Красная стрела. 85 лет легенде | страница 5
Было накурено и нахаркано. На столике стояли две захватанные бутылки водки, одна уже пустая, в другой оставалось на донышке. И полная бутылка фанты, редкий товар в то время. Ее продавали только в валютной “Березке”.
Произошла немая сцена, причем с обеих сторон.
Куда там гоголевскому “Ревизору”!
Наконец, после длительной паузы эти двое в толстых шинелях, украдкой, но заинтересованно поглядывая на меня, подняли обширные зады с моей подушки и с моей белой простынки, коряво поцеловали начальство (сидящее в позе йога, как теперь бы сказали, но в голубых кальсонах) и вышли, потеснив нас животами в коридор.
Вообще-то это был, конечно, гоголевский сюжет. Ревизор.
Дядя приезжал с инспекцией из Москвы и теперь, после ужина в ресторане, был доставлен в СВ.
Почему я подумала, что это ревизор, приехавший из Москвы, – если бы он ехал с ревизией в Москву, он бы не пил. Да и кто из Питера мог ревизовать московских!
Мои печальные провожатые поставили чемодан на койку и повели меня к бригадиру поезда ругаться. Но другого места не нашлось. Даже у проводников.
Меня вернули в купе, попрощались и вышли. Поезд тронулся.
А мой чемодан оказался не застегнут. Афиша лежала развернутой.
С соседней полки донеслось увесистое:
– Артиска?
Я закрыла чемодан и поставила его в ящик под свою койку вместе с афишей.
Видимо, я что-то пробормотала.
– Че, думаешь, я в твоем чемодане шевырялся? – прозвучал вопрос.
Я перешла в коридор на откидную скамеечку, закрыв купе. Он сразу же отодвинул дверь, высунул морду в коридор и заорал:
– Артиска, хочешь, я тебе почитаю поэму Лермонтова “Сашка”?
Я перебралась на другое сиденье, вдаль по коридору.
Мой ревизор вопил стихи в дверь, держа в руке бутылку, он временами присасывался к ней, как младенец, надеясь на последние капли.
Проводница, разнеся чай, больше из своего купе не показывалась. Да я и не рисковала к ней ходить, дядя вполне мог добраться до моего чемодана.
Хорошо, что “Красная стрела” грохотала, тренькало ведро у кипятильника. Ревизору приходилось напрягаться в этом дорожном шуме. Он выкрикивал отдельные, наиболее важные слова.

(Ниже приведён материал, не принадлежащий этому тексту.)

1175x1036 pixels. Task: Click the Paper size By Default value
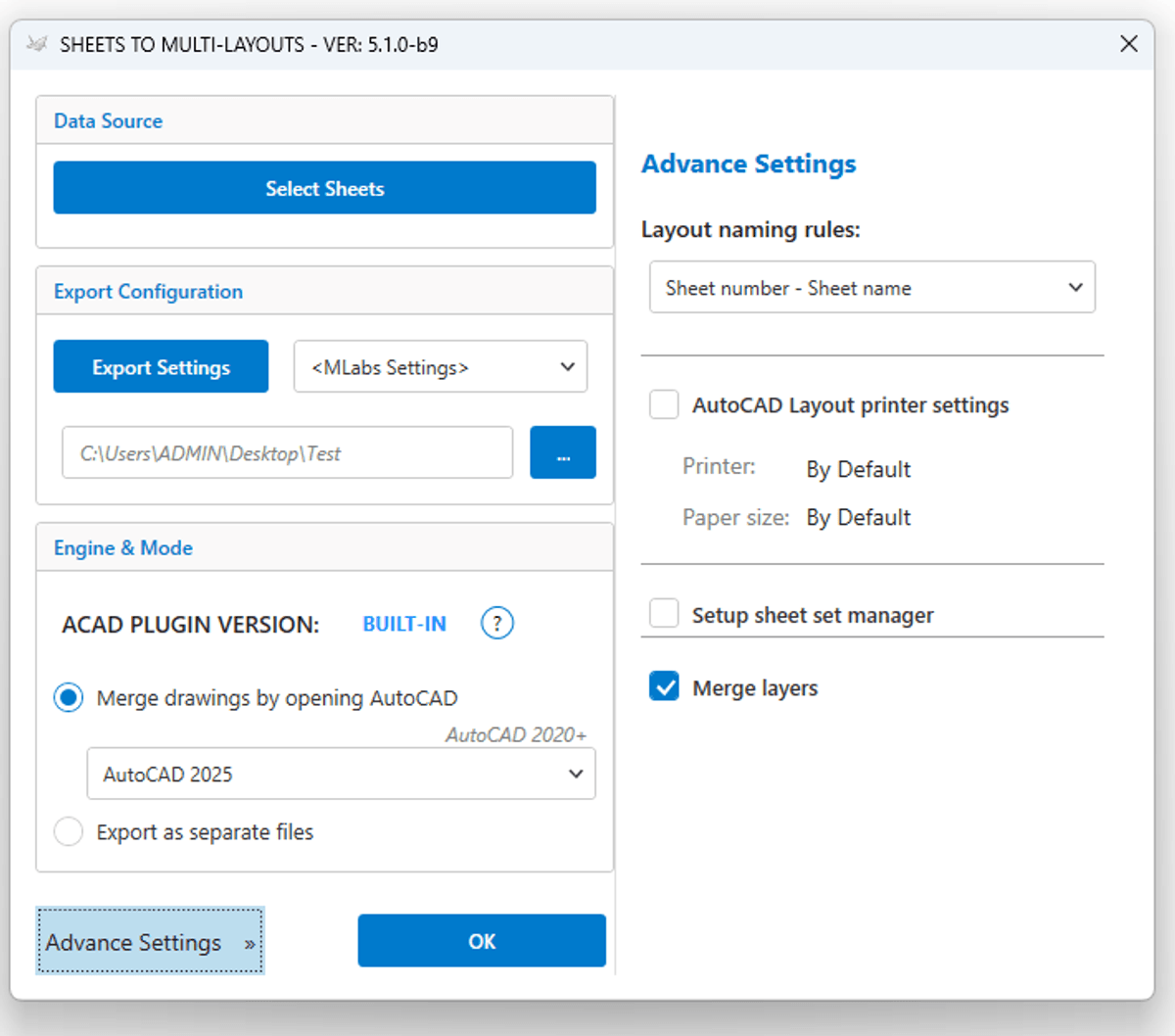(858, 518)
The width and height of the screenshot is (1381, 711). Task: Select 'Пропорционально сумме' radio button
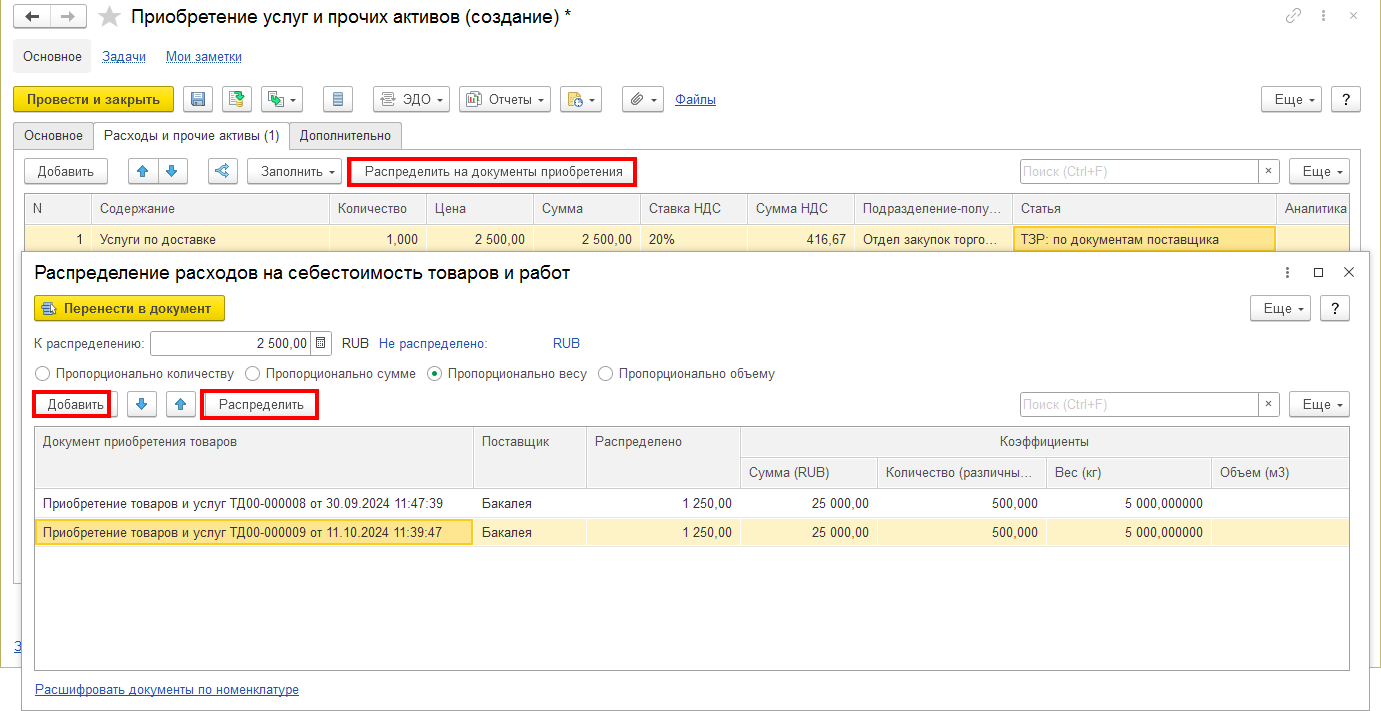point(252,374)
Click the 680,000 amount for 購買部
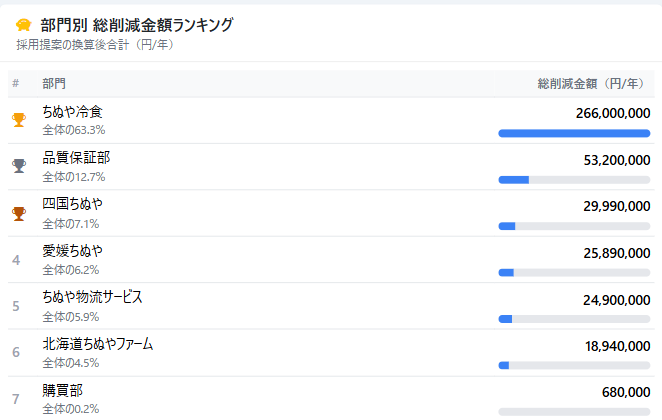The width and height of the screenshot is (662, 420). [x=626, y=392]
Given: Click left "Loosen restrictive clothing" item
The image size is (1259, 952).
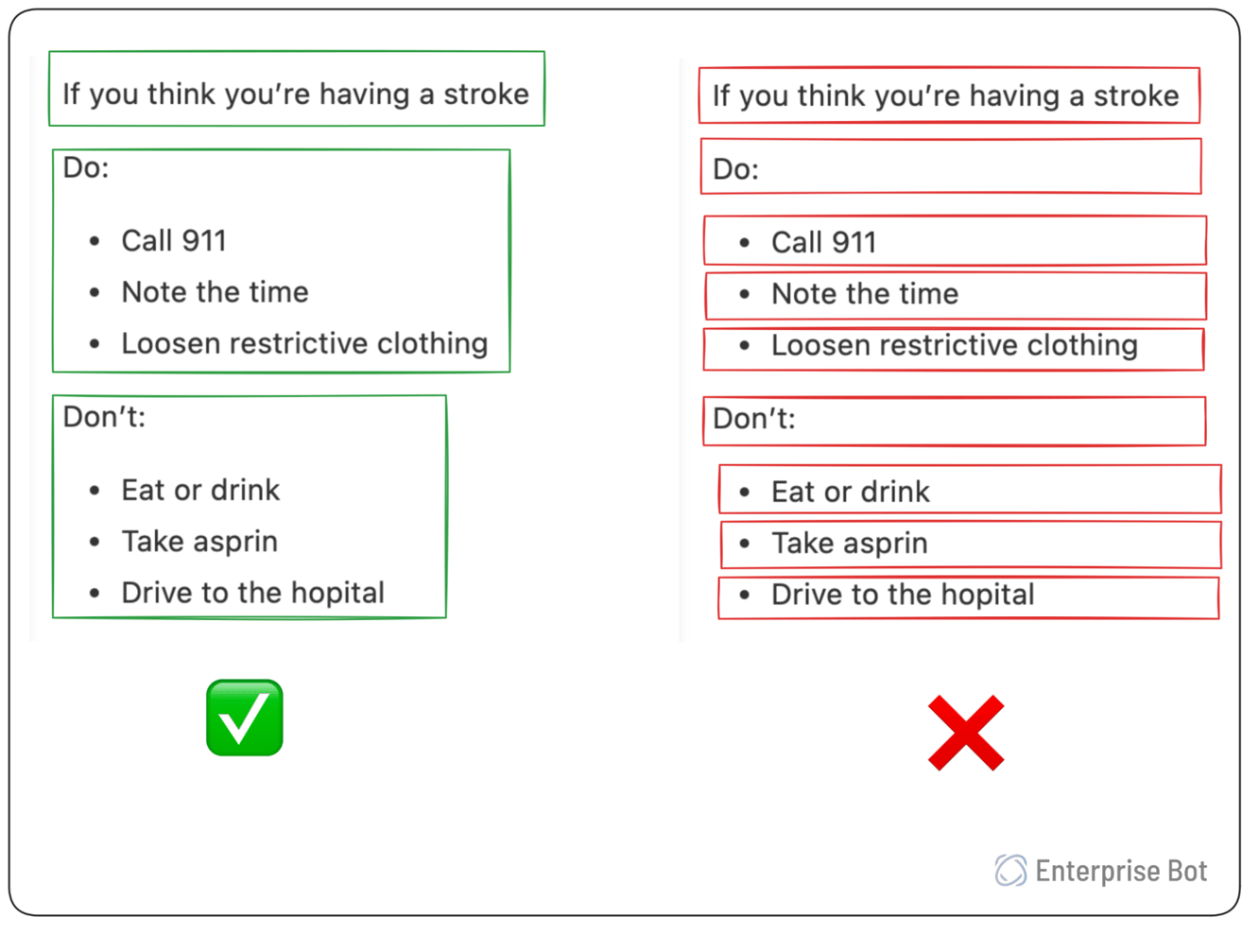Looking at the screenshot, I should pos(304,343).
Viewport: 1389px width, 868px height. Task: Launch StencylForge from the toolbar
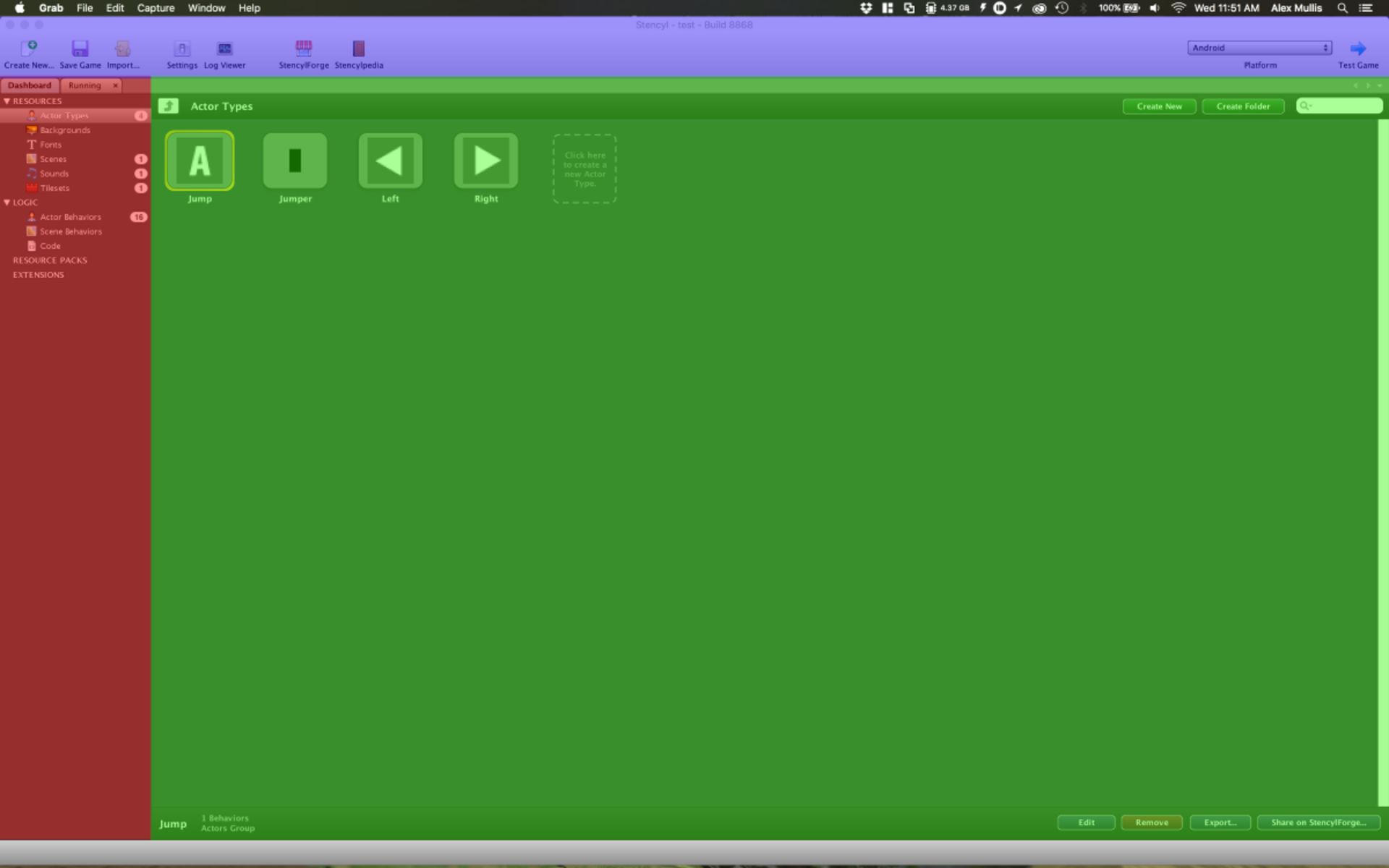pyautogui.click(x=304, y=48)
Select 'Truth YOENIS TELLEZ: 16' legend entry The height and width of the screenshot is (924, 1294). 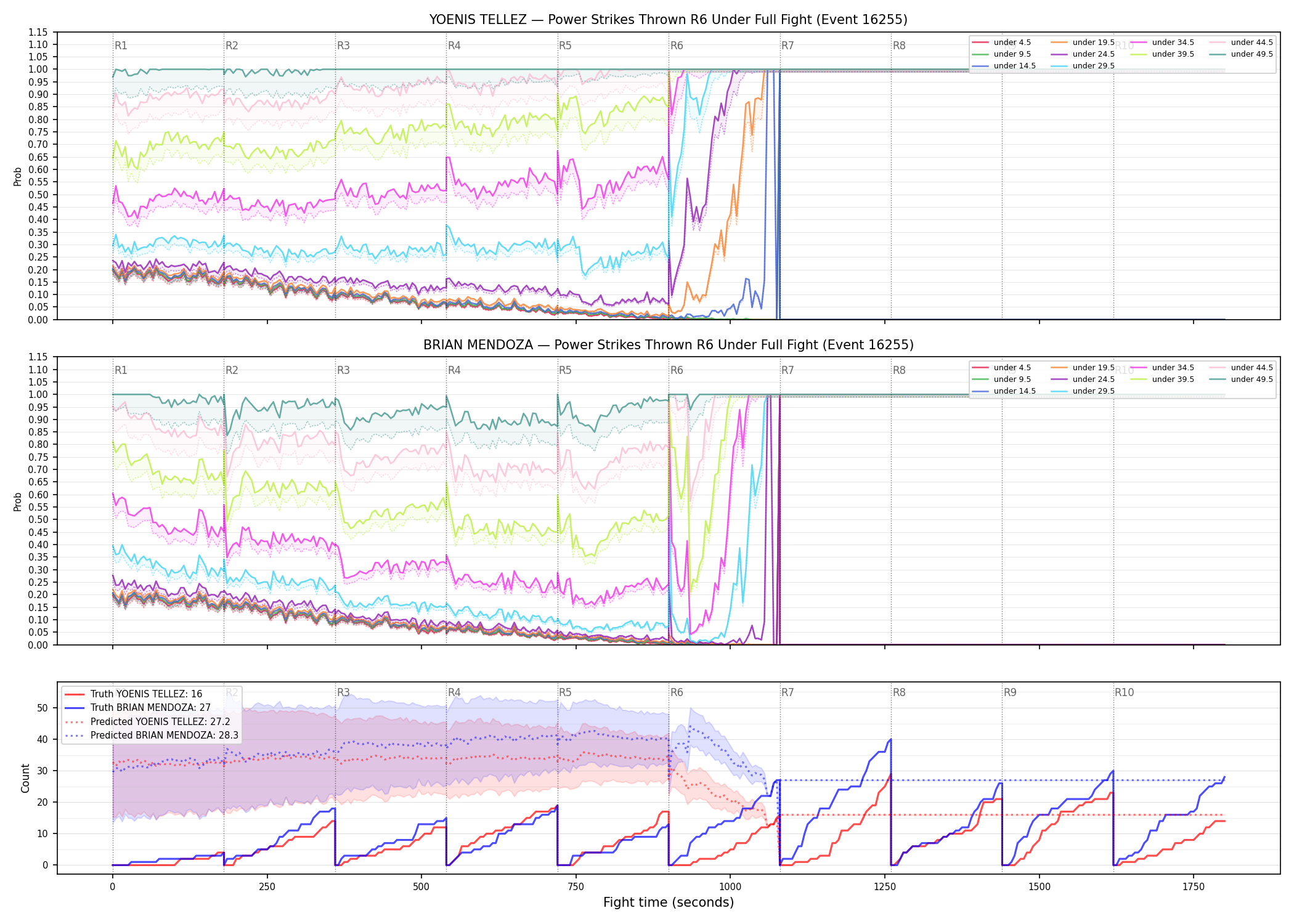click(x=134, y=694)
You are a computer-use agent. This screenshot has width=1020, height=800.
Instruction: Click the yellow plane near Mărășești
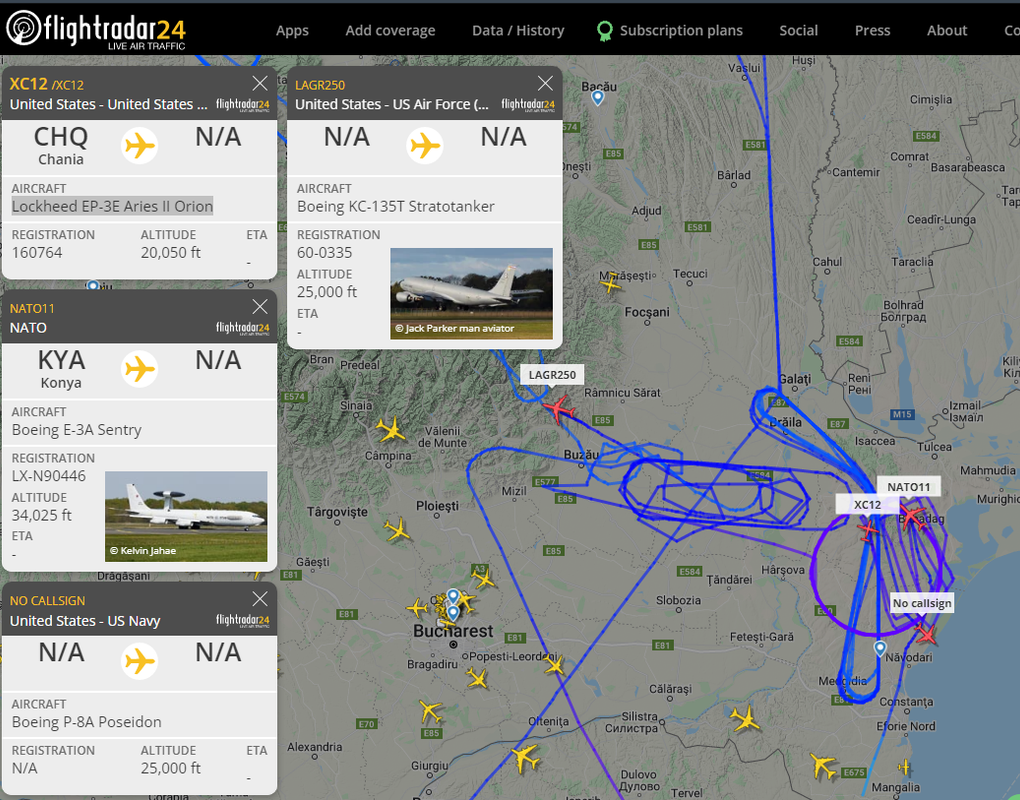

Часа через два дядя отрубился, затих.
Я осторожно вошла в купе. Вояка лежал животом вверх как убитый, уронив руку до пола, в кривой позе.
Я умостилась головой в сторону двери, накрыв простыней лишенную свежести подушку (эти в шинелях ее оприходовали своими задами). Заснуть не удавалось. Дядя храпел ужасно. Мало того, на столике бутылка фанты (стеклянная) беспрерывно чокалась с пустыми бутылками из-под водки: “Тинк-тинк! Тики-тинк!”